Now that you understand their importance, let’s take a closer look at each metric.
What Is Cost Per Lead?
Cost per lead is essentially the amount of money you spend on marketing to obtain a lead. Knowing your cost per lead helps you understand if your campaigns are working and how effective they are.
How to Calculate CPL
In order to calculate your cost per lead, you need to know your entire marketing budget for a year. Once you have that number, subtract any marketing expenses that are used for building long-term brand equity and other expenses that aren’t designed to generate sales. Then, take that number and divide it by the number of leads you generate each year.
Cost Per Lead = (Annual Marketing Budget – Qualifying Expenses) / Number of Leads Generated Each Year
What Is Cost Per Sale?
Cost per lead is extrapolated from cost per lead. Essentially, it’s how many leads it takes to generate one sale.
Why It Matters
Many times, inexperienced or new business owners take no time to understand their cost per lead and cost per sale. They think that as long as money is coming through the door, it’s good money. Meanwhile, they’re paying an extravagant amount of money for that lead and they’re barely making any money off the sale. They have to generate three to four times the number of sales they would need to if their CPS and CPL were lower just to stay in business. Essentially, they’re working much harder than they should.

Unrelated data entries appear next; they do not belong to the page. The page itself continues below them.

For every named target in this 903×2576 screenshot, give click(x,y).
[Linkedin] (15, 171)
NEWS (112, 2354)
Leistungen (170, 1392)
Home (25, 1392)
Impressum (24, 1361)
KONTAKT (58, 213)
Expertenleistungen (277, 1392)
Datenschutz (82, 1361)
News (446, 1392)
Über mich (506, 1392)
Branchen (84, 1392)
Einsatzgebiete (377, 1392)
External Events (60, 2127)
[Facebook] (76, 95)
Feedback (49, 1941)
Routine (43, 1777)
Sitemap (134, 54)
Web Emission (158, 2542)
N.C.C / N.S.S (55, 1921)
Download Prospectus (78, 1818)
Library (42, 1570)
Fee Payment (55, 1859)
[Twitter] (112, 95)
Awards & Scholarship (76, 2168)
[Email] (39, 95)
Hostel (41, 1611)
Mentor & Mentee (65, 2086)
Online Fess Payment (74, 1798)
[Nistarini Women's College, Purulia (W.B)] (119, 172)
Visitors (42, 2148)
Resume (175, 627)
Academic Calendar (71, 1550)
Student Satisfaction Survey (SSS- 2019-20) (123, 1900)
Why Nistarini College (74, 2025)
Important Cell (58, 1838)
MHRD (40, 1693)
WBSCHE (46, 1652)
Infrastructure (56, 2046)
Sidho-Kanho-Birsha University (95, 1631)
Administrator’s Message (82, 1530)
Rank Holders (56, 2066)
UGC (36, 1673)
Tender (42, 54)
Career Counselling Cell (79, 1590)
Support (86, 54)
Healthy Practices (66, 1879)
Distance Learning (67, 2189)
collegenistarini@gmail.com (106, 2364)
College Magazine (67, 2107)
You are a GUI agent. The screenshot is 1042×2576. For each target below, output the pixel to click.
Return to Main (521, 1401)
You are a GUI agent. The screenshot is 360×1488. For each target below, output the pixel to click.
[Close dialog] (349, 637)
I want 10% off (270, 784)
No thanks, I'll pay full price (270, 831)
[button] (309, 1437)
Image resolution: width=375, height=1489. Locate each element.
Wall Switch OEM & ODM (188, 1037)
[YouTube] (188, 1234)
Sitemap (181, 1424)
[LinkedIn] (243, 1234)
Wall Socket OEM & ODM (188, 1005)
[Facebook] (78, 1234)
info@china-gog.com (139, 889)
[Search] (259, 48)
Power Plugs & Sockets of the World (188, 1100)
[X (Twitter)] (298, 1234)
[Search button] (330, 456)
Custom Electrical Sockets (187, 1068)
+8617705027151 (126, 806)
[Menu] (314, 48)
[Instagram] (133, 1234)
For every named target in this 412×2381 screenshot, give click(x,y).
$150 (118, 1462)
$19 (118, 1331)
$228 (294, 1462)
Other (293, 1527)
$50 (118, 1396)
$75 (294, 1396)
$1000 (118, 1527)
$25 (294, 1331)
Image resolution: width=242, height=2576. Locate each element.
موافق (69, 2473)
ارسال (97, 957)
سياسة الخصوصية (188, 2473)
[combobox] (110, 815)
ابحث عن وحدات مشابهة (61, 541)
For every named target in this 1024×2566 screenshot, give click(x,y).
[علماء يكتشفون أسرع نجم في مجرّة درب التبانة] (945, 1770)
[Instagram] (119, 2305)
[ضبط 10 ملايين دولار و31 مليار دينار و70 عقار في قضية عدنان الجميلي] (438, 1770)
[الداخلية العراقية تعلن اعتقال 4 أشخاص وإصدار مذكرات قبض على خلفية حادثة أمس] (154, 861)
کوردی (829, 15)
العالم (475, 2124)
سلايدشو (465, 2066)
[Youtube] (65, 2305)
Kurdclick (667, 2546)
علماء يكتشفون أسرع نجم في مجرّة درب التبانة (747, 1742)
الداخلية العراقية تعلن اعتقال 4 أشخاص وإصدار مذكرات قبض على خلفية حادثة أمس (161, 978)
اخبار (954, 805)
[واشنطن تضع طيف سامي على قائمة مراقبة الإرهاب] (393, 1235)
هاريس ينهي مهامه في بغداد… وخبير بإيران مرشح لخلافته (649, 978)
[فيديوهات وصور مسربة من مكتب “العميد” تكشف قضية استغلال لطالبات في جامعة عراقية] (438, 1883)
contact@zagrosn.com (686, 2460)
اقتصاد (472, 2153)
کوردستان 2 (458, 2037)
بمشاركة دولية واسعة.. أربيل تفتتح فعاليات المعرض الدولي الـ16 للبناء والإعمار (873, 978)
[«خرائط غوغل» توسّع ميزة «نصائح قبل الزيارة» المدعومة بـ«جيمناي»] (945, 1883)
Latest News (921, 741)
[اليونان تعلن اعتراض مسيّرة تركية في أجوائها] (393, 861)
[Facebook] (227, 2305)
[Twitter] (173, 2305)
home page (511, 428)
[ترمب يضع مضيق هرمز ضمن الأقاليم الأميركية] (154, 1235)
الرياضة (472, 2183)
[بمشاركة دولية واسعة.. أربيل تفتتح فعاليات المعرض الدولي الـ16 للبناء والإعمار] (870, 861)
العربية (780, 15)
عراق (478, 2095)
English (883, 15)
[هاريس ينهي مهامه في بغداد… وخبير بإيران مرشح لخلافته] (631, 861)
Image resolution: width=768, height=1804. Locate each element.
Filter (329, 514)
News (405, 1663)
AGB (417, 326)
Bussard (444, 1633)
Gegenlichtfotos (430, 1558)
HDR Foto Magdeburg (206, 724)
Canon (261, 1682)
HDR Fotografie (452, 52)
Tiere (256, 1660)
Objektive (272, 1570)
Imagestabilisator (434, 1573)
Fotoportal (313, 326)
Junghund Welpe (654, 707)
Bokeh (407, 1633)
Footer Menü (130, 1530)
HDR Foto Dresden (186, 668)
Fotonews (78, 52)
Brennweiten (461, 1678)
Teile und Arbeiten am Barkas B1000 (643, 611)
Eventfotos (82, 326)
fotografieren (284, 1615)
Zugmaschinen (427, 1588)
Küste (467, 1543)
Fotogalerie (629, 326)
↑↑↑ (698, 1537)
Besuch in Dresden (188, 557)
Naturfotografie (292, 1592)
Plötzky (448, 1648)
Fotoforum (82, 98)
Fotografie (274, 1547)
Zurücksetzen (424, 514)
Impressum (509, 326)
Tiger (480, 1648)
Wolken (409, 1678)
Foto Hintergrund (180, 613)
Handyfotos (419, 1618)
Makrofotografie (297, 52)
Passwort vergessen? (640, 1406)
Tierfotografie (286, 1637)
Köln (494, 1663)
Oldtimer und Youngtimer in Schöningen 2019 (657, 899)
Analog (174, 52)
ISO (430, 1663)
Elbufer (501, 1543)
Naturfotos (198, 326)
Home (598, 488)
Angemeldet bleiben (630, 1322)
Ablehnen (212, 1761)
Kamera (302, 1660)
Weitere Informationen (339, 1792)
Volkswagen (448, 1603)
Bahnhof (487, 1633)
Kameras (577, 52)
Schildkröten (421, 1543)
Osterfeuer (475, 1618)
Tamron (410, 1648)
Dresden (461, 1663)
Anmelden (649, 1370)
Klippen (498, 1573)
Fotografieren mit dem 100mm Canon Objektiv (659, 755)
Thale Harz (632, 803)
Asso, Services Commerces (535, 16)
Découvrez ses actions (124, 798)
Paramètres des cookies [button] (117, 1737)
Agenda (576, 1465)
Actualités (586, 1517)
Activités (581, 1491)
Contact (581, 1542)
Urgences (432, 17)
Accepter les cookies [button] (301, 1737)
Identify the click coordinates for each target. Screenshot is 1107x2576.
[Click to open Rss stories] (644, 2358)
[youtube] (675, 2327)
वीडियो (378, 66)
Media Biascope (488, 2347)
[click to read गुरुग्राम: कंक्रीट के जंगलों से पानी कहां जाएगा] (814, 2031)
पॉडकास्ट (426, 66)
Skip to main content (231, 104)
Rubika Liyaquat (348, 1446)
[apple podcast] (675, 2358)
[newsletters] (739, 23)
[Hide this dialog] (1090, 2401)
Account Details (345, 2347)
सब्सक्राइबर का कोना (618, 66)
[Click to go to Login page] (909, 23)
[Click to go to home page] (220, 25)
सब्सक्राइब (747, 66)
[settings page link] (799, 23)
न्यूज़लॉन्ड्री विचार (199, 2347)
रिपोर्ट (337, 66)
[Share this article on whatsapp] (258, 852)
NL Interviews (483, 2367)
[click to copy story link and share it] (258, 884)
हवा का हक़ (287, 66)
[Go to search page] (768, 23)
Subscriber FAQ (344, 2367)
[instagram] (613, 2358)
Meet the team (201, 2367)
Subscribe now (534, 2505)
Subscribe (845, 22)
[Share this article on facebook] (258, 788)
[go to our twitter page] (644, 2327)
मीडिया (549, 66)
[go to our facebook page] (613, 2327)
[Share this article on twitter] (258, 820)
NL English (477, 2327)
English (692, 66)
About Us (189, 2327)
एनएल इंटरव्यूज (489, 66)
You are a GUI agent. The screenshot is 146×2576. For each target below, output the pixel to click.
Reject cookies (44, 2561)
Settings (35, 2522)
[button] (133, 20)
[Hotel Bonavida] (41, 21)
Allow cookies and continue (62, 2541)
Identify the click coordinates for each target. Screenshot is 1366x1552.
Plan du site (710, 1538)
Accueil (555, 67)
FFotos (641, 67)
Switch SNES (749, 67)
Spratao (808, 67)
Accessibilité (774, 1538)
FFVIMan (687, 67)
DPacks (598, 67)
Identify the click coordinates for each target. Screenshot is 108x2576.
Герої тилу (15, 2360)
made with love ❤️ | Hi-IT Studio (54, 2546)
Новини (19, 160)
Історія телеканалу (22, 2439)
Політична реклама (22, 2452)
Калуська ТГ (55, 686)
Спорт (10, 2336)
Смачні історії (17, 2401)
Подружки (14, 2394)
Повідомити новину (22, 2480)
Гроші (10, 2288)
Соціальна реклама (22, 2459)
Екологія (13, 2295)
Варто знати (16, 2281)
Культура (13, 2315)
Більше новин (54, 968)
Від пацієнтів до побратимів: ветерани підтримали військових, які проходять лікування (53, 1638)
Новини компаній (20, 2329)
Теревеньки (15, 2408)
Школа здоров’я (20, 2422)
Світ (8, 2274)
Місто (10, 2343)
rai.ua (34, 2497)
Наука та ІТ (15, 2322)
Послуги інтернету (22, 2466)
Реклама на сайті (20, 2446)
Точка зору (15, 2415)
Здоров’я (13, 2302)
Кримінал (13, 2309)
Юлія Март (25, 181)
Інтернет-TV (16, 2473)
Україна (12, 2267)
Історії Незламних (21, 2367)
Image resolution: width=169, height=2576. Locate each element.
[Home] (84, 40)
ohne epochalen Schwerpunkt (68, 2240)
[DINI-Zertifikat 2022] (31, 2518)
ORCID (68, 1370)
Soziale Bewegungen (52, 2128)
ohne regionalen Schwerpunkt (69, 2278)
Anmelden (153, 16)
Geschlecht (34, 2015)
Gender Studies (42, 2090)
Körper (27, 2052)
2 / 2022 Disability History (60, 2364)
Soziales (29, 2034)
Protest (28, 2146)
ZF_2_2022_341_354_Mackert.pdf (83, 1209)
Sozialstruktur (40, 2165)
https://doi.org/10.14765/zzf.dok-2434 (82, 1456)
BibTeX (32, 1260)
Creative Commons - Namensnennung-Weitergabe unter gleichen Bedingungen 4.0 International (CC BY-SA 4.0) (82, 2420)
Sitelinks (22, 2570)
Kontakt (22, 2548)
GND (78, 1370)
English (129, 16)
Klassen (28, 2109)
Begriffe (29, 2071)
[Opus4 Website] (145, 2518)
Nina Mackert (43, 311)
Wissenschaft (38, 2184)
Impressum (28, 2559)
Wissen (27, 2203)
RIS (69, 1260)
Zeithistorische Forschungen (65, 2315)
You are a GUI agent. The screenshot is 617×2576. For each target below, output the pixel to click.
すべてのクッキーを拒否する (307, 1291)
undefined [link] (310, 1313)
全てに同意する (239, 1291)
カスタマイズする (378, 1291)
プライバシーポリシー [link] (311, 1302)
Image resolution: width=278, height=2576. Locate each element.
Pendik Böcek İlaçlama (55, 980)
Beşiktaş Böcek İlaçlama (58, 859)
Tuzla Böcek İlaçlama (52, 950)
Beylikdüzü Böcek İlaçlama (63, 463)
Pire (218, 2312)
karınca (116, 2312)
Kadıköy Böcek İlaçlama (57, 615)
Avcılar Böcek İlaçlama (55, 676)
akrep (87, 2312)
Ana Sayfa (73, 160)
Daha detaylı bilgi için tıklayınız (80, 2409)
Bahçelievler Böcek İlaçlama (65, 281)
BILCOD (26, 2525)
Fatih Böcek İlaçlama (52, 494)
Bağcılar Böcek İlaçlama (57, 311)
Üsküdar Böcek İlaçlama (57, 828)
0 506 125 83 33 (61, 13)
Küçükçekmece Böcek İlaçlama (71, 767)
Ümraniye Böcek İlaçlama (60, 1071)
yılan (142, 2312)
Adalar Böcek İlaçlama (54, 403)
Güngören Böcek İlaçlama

How to Use these Metrics to Improve Your Business Model
If you know your cost per lead and cost per sale, you can calculate the margin you’re making on your sales. This will help you determine whether your business model is sustainable. While all markets vary, profit margins generally fall between 5% to 20%. 10% is about average, and anywhere above is considered to be very good.
Once you understand your cost per lead and cost per sale, you can work on ways to increase your profit margin. This could include reducing costs, increasing sales, or raising your prices. For example, if your margin is 20% and you’re able to increase the sale price of your total product by 10% then you’ve probably just increased your profit margin by 50%.
The bottom line is, knowing these figures can help you figure out some simple adjustments that can vastly improve your business model.